2 Kasım 2009 Pazartesi

Soğuk bir Prag haftasonunun ardından...

Cumartesi ve Pazar günleri Prag' da hava buzzzzzz !!!! gibiydi.
Dün akşamdan itibaren hava biraz daha yumuşasa da - yanlış anlamayın, yumuşamak derken hava sıcaklığı Cumartesi gecesi 2 derece iken, dün gece 3-3,5 dereceye çıktı, onu kastediyorum :) - yine de biz Akdenizliler için acaip soğuk, ve de bir süre sonra insanın dışarıda olası gelmiyor...
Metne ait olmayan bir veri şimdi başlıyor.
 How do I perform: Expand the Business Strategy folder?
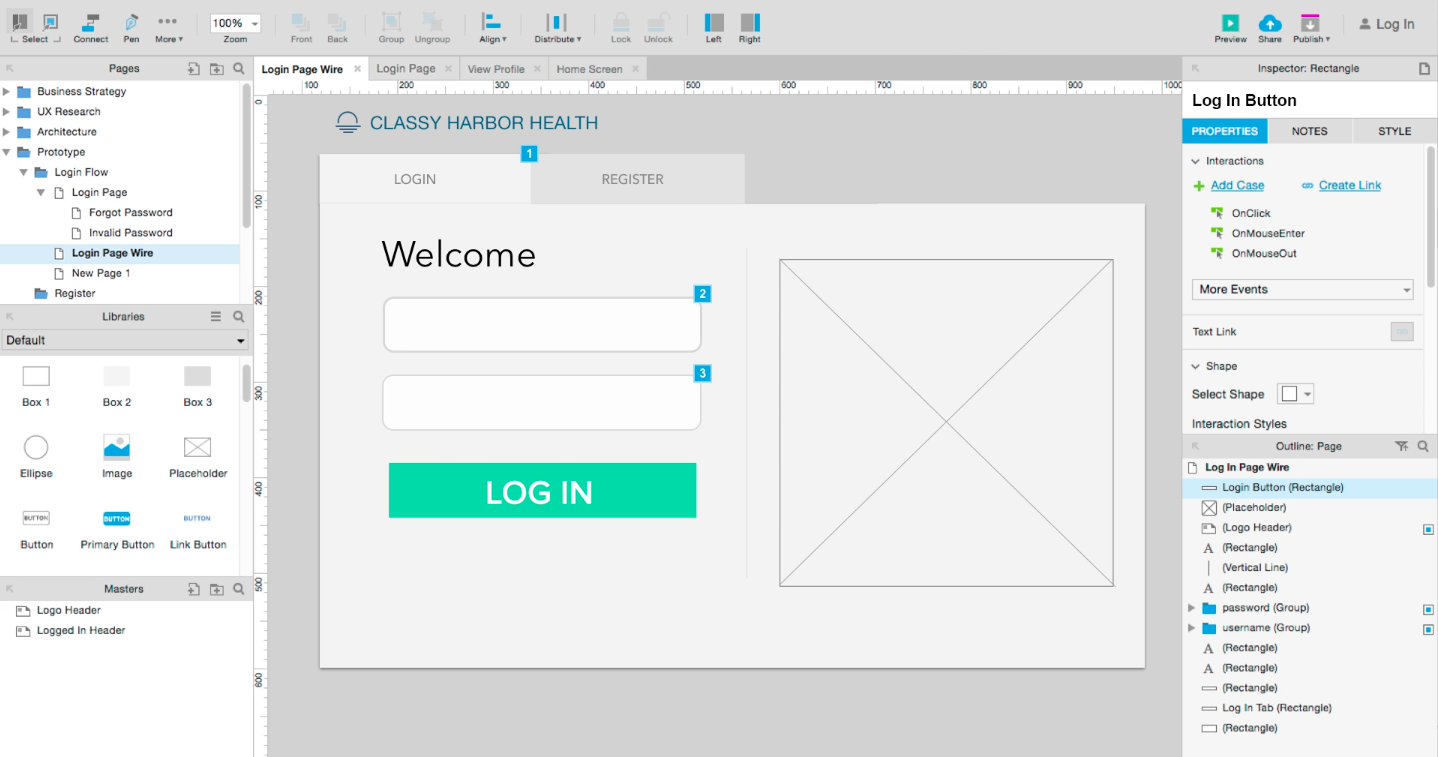click(7, 92)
Ama biz ne yaptık, soğuk falan dinlemedik, kalkıp Allah' ın Prag' ında, gün içinde go-kart yaptık !
Iyi ki de yapmışız, gerçekten çok eğlendim, hele hele ikinci tur binişimizde, daha da bir cesaret geldi, freni meğer kullanmıyormuşuz, sonradan anladım :)
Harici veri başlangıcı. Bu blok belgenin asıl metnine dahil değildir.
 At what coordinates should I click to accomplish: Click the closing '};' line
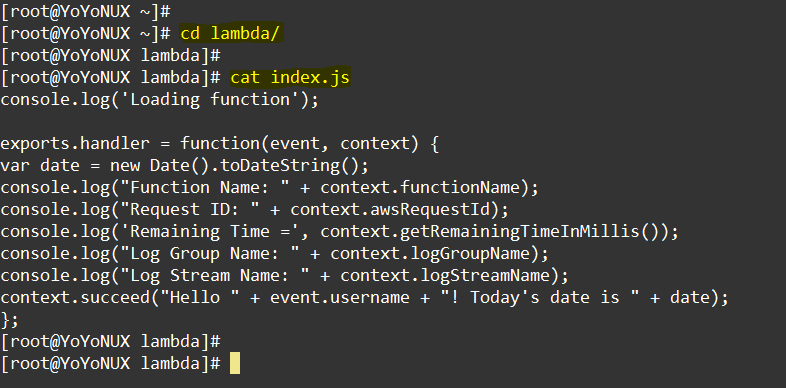click(10, 320)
Tabii öncesinde klasik Türk sorumluluğu ve aklıbaşındalığıyla, direksiyon başına geçmeden önce, rahatlamak maksadıyla birer bira iyi gider diyerek, biralarımızı afiyetle bir güzel içtik, sonrasında artık pistler bizi bekler...



Ve yarış başlasın...





Kim kaçıncı oldu, kim kaç tur yaptı, hiç bir fikrim yok, ama bildiğim bir tek şey var ki, acaip eğlenceliydi, hem de o soğuğa rağmen...

Sonrasında evine geri gelen ekip, akşam yemeği için Çekler' in yöresel yemeklerinden biri olan ördek ve knetling yapımı için kolları sıvadı - burada işin doğrusunu söylemek gerekirse, David dışında biz hiçbir şeye elimizi dahi sürmedik, adam 5 saat uğraşıp bize inanılmaz bir akşam yemeği hazırladı !!! -
Ve sonunda yemeklerimiz hazır...







Ellerine sağlık David, hayatımda bu kadar lezzetli ördek eti yememiştim !
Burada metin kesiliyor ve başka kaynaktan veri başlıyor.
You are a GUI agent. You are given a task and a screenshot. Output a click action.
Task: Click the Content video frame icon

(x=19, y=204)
Sonrasında yemeğin ağırlığı ile herkes evin bir köşesine çekilip kendi kendine takılmaya başlayınca, bu fırsattan istifade fotomuhabirimiz hemen ev sakinlerini kendi hallerinde görüntülemeye başladı.


David, müthiş akşam yemeği ile gecenin kesinlikle kahramanı, zaten rahatlığından belli değil mi, o da farkında durumun, tadını çıkarıyor...


Ehhh, birinin de bulaşıkları yıkaması lazım tabii, doğal olarak bu görev de evin hanımına düşüyor. Yalnız iyi yıka Nihocum, öyle kameraya poz vericem derken tabaklarda yağ kalmasın...


Irmak' ın yine kafası birşeye bozulmuş, o yüzden ona fazla yaklaşmıyorum, her an bir kumpasa gelebilirim, o bir Firdevs zira, hem de ne Firdevs :)

Ve akşam yemeği faslı da bittikten sonra, tabii ki geceyi burada sonlandırmıyoruz. Yarın sabah Irmak Viyana' ya geri dönüyor, dolayısıyla son akşamında onu evin çok yakınlarındaki ve benim daha önceki gelişimde gittiğimde çok beğendiğim "Bar&Books" a götürüyoruz.



Mekan o kadar keyifli ki, kırmızı şaraplarımız önümüzde - Rioja tabii ki ! - ben tüttürmüşüm puromu, müzikler nefis, biraz Jazz, biraz Blues, herşey süper...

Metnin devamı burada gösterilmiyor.